Suivant la théorie du management, les managers (les décideurs) font des choix stratégiques en faisant abstraction de leurs désirs inconscients. Les critères de choix sont rationnels. Avant de décider d’un investissement important, les entreprises font des analyses très poussées. Les compétences juridiques, fiscales, sociales, financières des états-majors des grands groupes sont souvent supérieures à celles des experts (avocats, experts-comptables…).

 

Mais les préférences personnelles des managers viennent parfois gêner le jugement.
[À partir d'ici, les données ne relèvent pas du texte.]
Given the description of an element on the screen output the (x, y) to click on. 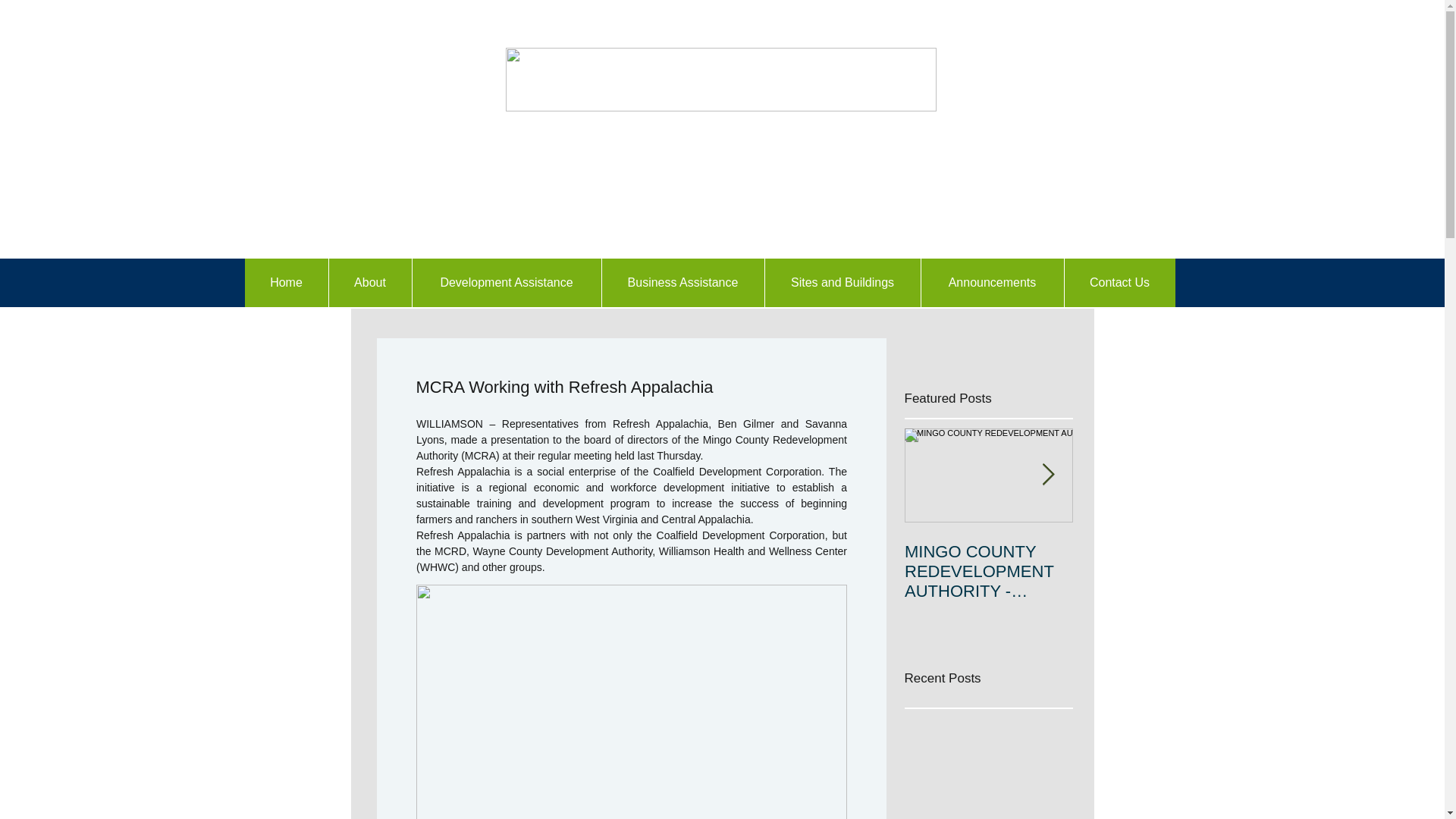
Business Assistance (680, 282)
Home (285, 282)
About (368, 282)
Contact Us (1118, 282)
Sites and Buildings (842, 282)
MINGO COUNTY REDEVELOPMENT AUTHORITY - REQUEST FOR PROPSALS (987, 571)
Announcements (992, 282)
Development Assistance (504, 282)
Si vous avez vécu dans votre histoire personnelle une mauvaise expérience dans un pays étranger, vous serez peut-être réticent à investir dans ce pays.

 

Le degré de stress reste dans le domaine du supportable. Sauf dans des situations où le choix de l’entreprise se confond avec le choix personnel :

 

« Faut-il accepter cette promotion à l’étranger ? ». Quelles seront les conséquences pour ma famille ? ».

 

« Faut-il investir dans le nucléaire ? ». « Comment vais-je vivre ce conflit avec mes valeurs (en supposant qu’à titre personnel le manager soit contre le nucléaire) ? ».

 

Il est frappant de constater que les managers perdent alors un peu de leur lucidité. Les décisions sont parfois prises impulsivement. Ou bien le manager se demande s’il ne devrait pas quitter l’entreprise, changer de métier… faire un check-up médical, quitter sa femme (ou son mari). Le niveau de stress monte.

 

Un regard extérieur (celui du coach, de l’accompagnateur) peut s’avérer utile dans ce genre de cas, lorsque la sphère des choix personnels empiète sur celle des choix stratégiques de l’entreprise. La première chose à faire consiste à ne plus réfléchir en termes de choix mais de projet. Décider de ne pas choisir fait partie des choix possibles. Cela permet de revenir à une analyse plus rationnelle du projet.